> _EXERCISE_: All of the data below needs to be set down again, exactly as shown.

> _EXTRACTED INFORMATION_:
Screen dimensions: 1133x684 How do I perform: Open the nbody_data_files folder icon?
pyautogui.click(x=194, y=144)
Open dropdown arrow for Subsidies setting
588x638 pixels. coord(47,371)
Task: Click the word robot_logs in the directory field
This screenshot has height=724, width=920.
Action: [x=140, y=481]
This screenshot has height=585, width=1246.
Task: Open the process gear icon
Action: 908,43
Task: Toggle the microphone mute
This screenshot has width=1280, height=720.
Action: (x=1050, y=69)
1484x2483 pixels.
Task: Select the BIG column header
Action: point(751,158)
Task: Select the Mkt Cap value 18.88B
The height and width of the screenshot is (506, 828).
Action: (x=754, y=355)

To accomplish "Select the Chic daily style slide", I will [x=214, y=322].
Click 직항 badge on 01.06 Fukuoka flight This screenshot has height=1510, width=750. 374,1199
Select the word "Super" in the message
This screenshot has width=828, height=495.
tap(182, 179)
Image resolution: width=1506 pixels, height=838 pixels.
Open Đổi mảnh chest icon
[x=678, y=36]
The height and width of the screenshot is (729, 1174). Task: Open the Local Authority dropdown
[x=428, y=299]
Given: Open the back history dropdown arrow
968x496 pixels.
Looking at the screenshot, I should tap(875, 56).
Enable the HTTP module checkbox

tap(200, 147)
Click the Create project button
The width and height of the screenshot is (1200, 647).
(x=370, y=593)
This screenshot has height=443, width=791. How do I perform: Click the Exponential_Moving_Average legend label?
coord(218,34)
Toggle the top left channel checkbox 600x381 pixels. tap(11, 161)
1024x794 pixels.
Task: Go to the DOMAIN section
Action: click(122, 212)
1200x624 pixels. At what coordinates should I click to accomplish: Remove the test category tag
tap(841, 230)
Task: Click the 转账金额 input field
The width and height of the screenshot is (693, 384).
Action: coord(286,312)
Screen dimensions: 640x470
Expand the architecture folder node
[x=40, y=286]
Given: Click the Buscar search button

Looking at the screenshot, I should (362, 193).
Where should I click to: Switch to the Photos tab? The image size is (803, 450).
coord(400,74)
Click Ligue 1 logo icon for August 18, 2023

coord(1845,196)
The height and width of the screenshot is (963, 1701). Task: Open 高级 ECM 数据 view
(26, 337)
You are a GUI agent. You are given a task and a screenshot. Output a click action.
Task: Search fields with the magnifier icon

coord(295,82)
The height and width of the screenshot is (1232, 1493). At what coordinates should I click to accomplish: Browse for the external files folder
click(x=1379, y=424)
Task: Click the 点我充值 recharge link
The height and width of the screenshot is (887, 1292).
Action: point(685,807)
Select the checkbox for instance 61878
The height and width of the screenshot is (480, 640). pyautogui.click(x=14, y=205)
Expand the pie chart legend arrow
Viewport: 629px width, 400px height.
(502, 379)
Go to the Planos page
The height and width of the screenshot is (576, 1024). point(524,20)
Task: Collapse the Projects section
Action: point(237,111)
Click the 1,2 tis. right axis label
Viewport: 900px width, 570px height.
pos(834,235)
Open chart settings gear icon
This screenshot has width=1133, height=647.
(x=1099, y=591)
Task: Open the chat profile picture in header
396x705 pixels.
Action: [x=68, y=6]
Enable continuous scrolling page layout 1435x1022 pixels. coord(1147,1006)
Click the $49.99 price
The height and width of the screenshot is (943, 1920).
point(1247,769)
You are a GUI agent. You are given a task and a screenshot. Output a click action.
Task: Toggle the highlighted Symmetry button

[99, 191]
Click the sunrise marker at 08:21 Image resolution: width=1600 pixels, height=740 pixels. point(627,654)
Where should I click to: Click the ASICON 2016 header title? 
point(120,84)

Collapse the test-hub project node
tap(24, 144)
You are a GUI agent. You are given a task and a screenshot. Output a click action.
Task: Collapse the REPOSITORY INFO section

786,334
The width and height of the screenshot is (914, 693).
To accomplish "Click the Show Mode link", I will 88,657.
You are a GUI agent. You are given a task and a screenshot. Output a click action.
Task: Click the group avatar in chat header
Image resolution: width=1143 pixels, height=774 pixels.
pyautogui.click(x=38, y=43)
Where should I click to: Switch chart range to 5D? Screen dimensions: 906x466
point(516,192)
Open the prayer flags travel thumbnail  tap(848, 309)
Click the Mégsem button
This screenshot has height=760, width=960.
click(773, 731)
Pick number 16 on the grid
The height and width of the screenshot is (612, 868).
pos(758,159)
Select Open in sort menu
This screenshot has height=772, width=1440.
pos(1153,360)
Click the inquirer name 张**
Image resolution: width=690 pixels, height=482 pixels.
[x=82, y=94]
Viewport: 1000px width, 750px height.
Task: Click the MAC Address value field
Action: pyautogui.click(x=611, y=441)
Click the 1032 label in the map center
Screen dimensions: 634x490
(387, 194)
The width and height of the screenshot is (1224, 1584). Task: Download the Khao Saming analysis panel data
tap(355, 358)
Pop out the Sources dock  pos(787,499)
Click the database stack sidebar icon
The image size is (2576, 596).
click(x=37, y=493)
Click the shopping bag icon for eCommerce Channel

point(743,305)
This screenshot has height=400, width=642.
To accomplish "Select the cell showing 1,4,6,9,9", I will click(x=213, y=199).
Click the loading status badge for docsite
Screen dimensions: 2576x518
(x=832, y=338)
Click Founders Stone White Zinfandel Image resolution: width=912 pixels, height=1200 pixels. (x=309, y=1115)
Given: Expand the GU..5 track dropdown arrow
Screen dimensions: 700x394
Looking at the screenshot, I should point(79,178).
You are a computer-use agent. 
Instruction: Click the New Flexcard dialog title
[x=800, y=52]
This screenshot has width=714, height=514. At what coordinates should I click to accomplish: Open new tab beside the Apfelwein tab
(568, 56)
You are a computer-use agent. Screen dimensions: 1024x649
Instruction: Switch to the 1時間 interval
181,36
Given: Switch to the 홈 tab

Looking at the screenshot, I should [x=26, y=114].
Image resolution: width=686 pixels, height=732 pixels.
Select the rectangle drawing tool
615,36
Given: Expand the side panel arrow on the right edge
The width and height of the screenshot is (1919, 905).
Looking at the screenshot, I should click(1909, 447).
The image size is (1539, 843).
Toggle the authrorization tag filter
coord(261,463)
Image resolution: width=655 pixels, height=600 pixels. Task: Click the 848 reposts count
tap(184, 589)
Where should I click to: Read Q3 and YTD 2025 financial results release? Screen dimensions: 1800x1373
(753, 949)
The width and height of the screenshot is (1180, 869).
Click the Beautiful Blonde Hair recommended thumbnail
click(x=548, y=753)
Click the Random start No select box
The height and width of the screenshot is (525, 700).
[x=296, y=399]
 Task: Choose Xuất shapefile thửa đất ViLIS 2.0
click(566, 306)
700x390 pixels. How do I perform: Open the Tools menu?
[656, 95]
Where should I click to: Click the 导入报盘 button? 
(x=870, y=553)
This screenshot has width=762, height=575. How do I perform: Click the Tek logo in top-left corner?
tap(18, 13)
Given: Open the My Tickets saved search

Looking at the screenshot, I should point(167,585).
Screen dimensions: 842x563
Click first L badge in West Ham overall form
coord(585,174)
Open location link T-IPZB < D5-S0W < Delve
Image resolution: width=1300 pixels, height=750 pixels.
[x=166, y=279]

> _EXPECTED ANSWER_:
Screen dimensions: 1133x684 How do I perform: Open the nbody_data_files folder icon?
pyautogui.click(x=194, y=144)
Open dropdown arrow for Subsidies setting
588x638 pixels. coord(47,371)
Task: Click the word robot_logs in the directory field
This screenshot has height=724, width=920.
Action: [x=140, y=481]
This screenshot has height=585, width=1246.
Task: Open the process gear icon
Action: 908,43
Task: Toggle the microphone mute
This screenshot has width=1280, height=720.
Action: (x=1050, y=69)
1484x2483 pixels.
Task: Select the BIG column header
Action: point(751,158)
Task: Select the Mkt Cap value 18.88B
The height and width of the screenshot is (506, 828).
Action: (x=754, y=355)

To accomplish "Select the Chic daily style slide", I will [x=214, y=322].
Click 직항 badge on 01.06 Fukuoka flight This screenshot has height=1510, width=750. 374,1199
Select the word "Super" in the message
This screenshot has width=828, height=495.
tap(182, 179)
Image resolution: width=1506 pixels, height=838 pixels.
Open Đổi mảnh chest icon
[x=678, y=36]
The height and width of the screenshot is (729, 1174). Task: Open the Local Authority dropdown
[x=428, y=299]
Given: Open the back history dropdown arrow
968x496 pixels.
Looking at the screenshot, I should tap(875, 56).
Enable the HTTP module checkbox

tap(200, 147)
Click the Create project button
The width and height of the screenshot is (1200, 647).
(x=370, y=593)
This screenshot has height=443, width=791. How do I perform: Click the Exponential_Moving_Average legend label?
coord(218,34)
Toggle the top left channel checkbox 600x381 pixels. tap(11, 161)
1024x794 pixels.
Task: Go to the DOMAIN section
Action: click(122, 212)
1200x624 pixels. At what coordinates should I click to accomplish: Remove the test category tag
tap(841, 230)
Task: Click the 转账金额 input field
The width and height of the screenshot is (693, 384).
Action: coord(286,312)
Screen dimensions: 640x470
Expand the architecture folder node
[x=40, y=286]
Given: Click the Buscar search button

Looking at the screenshot, I should (362, 193).
Where should I click to: Switch to the Photos tab? The image size is (803, 450).
coord(400,74)
Click Ligue 1 logo icon for August 18, 2023

coord(1845,196)
The height and width of the screenshot is (963, 1701). Task: Open 高级 ECM 数据 view
(26, 337)
You are a GUI agent. You are given a task and a screenshot. Output a click action.
Task: Search fields with the magnifier icon

coord(295,82)
The height and width of the screenshot is (1232, 1493). At what coordinates should I click to accomplish: Browse for the external files folder
click(x=1379, y=424)
Task: Click the 点我充值 recharge link
The height and width of the screenshot is (887, 1292).
Action: point(685,807)
Select the checkbox for instance 61878
The height and width of the screenshot is (480, 640). pyautogui.click(x=14, y=205)
Expand the pie chart legend arrow
Viewport: 629px width, 400px height.
(502, 379)
Go to the Planos page
The height and width of the screenshot is (576, 1024). point(524,20)
Task: Collapse the Projects section
Action: point(237,111)
Click the 1,2 tis. right axis label
Viewport: 900px width, 570px height.
pos(834,235)
Open chart settings gear icon
This screenshot has width=1133, height=647.
(x=1099, y=591)
Task: Open the chat profile picture in header
396x705 pixels.
Action: [x=68, y=6]
Enable continuous scrolling page layout 1435x1022 pixels. coord(1147,1006)
Click the $49.99 price
The height and width of the screenshot is (943, 1920).
point(1247,769)
You are a GUI agent. You are given a task and a screenshot. Output a click action.
Task: Toggle the highlighted Symmetry button

[99, 191]
Click the sunrise marker at 08:21 Image resolution: width=1600 pixels, height=740 pixels. point(627,654)
Where should I click to: Click the ASICON 2016 header title? 
point(120,84)

Collapse the test-hub project node
tap(24, 144)
You are a GUI agent. You are given a task and a screenshot. Output a click action.
Task: Collapse the REPOSITORY INFO section

786,334
The width and height of the screenshot is (914, 693).
To accomplish "Click the Show Mode link", I will 88,657.
You are a GUI agent. You are given a task and a screenshot. Output a click action.
Task: Click the group avatar in chat header
Image resolution: width=1143 pixels, height=774 pixels.
pyautogui.click(x=38, y=43)
Where should I click to: Switch chart range to 5D? Screen dimensions: 906x466
point(516,192)
Open the prayer flags travel thumbnail  tap(848, 309)
Click the Mégsem button
This screenshot has height=760, width=960.
click(773, 731)
Pick number 16 on the grid
The height and width of the screenshot is (612, 868).
pos(758,159)
Select Open in sort menu
This screenshot has height=772, width=1440.
pos(1153,360)
Click the inquirer name 张**
Image resolution: width=690 pixels, height=482 pixels.
[x=82, y=94]
Viewport: 1000px width, 750px height.
Task: Click the MAC Address value field
Action: pyautogui.click(x=611, y=441)
Click the 1032 label in the map center
Screen dimensions: 634x490
(387, 194)
The width and height of the screenshot is (1224, 1584). Task: Download the Khao Saming analysis panel data
tap(355, 358)
Pop out the Sources dock  pos(787,499)
Click the database stack sidebar icon
The image size is (2576, 596).
click(x=37, y=493)
Click the shopping bag icon for eCommerce Channel

point(743,305)
This screenshot has height=400, width=642.
To accomplish "Select the cell showing 1,4,6,9,9", I will click(x=213, y=199).
Click the loading status badge for docsite
Screen dimensions: 2576x518
(x=832, y=338)
Click Founders Stone White Zinfandel Image resolution: width=912 pixels, height=1200 pixels. (x=309, y=1115)
Given: Expand the GU..5 track dropdown arrow
Screen dimensions: 700x394
Looking at the screenshot, I should point(79,178).
You are a computer-use agent. 
Instruction: Click the New Flexcard dialog title
[x=800, y=52]
This screenshot has width=714, height=514. At what coordinates should I click to accomplish: Open new tab beside the Apfelwein tab
(568, 56)
You are a computer-use agent. Screen dimensions: 1024x649
Instruction: Switch to the 1時間 interval
181,36
Given: Switch to the 홈 tab

Looking at the screenshot, I should [x=26, y=114].
Image resolution: width=686 pixels, height=732 pixels.
Select the rectangle drawing tool
615,36
Given: Expand the side panel arrow on the right edge
The width and height of the screenshot is (1919, 905).
Looking at the screenshot, I should click(1909, 447).
The image size is (1539, 843).
Toggle the authrorization tag filter
coord(261,463)
Image resolution: width=655 pixels, height=600 pixels. Task: Click the 848 reposts count
tap(184, 589)
Where should I click to: Read Q3 and YTD 2025 financial results release? Screen dimensions: 1800x1373
(753, 949)
The width and height of the screenshot is (1180, 869).
Click the Beautiful Blonde Hair recommended thumbnail
click(x=548, y=753)
Click the Random start No select box
The height and width of the screenshot is (525, 700).
[x=296, y=399]
 Task: Choose Xuất shapefile thửa đất ViLIS 2.0
click(566, 306)
700x390 pixels. How do I perform: Open the Tools menu?
[656, 95]
Where should I click to: Click the 导入报盘 button? 
(x=870, y=553)
This screenshot has width=762, height=575. How do I perform: Click the Tek logo in top-left corner?
tap(18, 13)
Given: Open the My Tickets saved search

Looking at the screenshot, I should point(167,585).
Screen dimensions: 842x563
Click first L badge in West Ham overall form
coord(585,174)
Open location link T-IPZB < D5-S0W < Delve
Image resolution: width=1300 pixels, height=750 pixels.
[x=166, y=279]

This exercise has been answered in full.